- _Task objective_
Write the entries out again. Every character must match.

- _Provided records_
Start of Block

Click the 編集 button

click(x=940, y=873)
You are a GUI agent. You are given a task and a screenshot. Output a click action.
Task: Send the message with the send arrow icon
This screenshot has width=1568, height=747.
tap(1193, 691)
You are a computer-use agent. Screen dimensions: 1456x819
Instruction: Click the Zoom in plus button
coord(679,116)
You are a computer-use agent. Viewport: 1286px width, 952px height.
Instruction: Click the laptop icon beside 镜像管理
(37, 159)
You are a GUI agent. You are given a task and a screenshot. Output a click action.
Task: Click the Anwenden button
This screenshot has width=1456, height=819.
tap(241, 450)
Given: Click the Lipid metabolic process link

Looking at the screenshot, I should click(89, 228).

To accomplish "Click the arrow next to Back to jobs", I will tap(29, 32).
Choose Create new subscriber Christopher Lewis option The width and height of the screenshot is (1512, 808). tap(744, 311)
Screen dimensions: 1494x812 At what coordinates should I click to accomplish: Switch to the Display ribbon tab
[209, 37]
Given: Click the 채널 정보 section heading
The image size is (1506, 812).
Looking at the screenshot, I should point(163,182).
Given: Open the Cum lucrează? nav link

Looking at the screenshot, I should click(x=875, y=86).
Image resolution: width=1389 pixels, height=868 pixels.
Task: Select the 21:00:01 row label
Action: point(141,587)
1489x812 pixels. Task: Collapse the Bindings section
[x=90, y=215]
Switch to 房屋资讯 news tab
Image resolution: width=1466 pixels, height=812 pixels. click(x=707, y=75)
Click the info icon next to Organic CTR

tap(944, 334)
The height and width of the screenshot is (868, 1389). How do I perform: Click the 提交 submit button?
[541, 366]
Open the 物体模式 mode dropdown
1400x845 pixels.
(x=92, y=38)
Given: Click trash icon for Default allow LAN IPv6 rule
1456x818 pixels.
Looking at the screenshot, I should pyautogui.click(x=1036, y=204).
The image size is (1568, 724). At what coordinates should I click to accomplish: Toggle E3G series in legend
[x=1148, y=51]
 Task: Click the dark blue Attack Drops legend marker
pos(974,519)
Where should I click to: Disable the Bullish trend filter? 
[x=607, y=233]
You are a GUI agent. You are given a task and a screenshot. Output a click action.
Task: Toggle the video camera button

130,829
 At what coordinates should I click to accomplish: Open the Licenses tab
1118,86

End of Block

- _Your solution_
Click the 編集 button

click(x=940, y=873)
You are a GUI agent. You are given a task and a screenshot. Output a click action.
Task: Send the message with the send arrow icon
This screenshot has width=1568, height=747.
tap(1193, 691)
You are a computer-use agent. Screen dimensions: 1456x819
Instruction: Click the Zoom in plus button
coord(679,116)
You are a computer-use agent. Viewport: 1286px width, 952px height.
Instruction: Click the laptop icon beside 镜像管理
(37, 159)
You are a GUI agent. You are given a task and a screenshot. Output a click action.
Task: Click the Anwenden button
This screenshot has width=1456, height=819.
tap(241, 450)
Given: Click the Lipid metabolic process link

Looking at the screenshot, I should click(89, 228).

To accomplish "Click the arrow next to Back to jobs", I will tap(29, 32).
Choose Create new subscriber Christopher Lewis option The width and height of the screenshot is (1512, 808). tap(744, 311)
Screen dimensions: 1494x812 At what coordinates should I click to accomplish: Switch to the Display ribbon tab
[209, 37]
Given: Click the 채널 정보 section heading
The image size is (1506, 812).
Looking at the screenshot, I should point(163,182).
Given: Open the Cum lucrează? nav link

Looking at the screenshot, I should click(x=875, y=86).
Image resolution: width=1389 pixels, height=868 pixels.
Task: Select the 21:00:01 row label
Action: point(141,587)
1489x812 pixels. Task: Collapse the Bindings section
[x=90, y=215]
Switch to 房屋资讯 news tab
Image resolution: width=1466 pixels, height=812 pixels. click(x=707, y=75)
Click the info icon next to Organic CTR

tap(944, 334)
The height and width of the screenshot is (868, 1389). How do I perform: Click the 提交 submit button?
[541, 366]
Open the 物体模式 mode dropdown
1400x845 pixels.
(x=92, y=38)
Given: Click trash icon for Default allow LAN IPv6 rule
1456x818 pixels.
Looking at the screenshot, I should pyautogui.click(x=1036, y=204).
The image size is (1568, 724). At what coordinates should I click to accomplish: Toggle E3G series in legend
[x=1148, y=51]
 Task: Click the dark blue Attack Drops legend marker
pos(974,519)
Where should I click to: Disable the Bullish trend filter? 
[x=607, y=233]
You are a GUI agent. You are given a task and a screenshot. Output a click action.
Task: Toggle the video camera button

130,829
 At what coordinates should I click to accomplish: Open the Licenses tab
1118,86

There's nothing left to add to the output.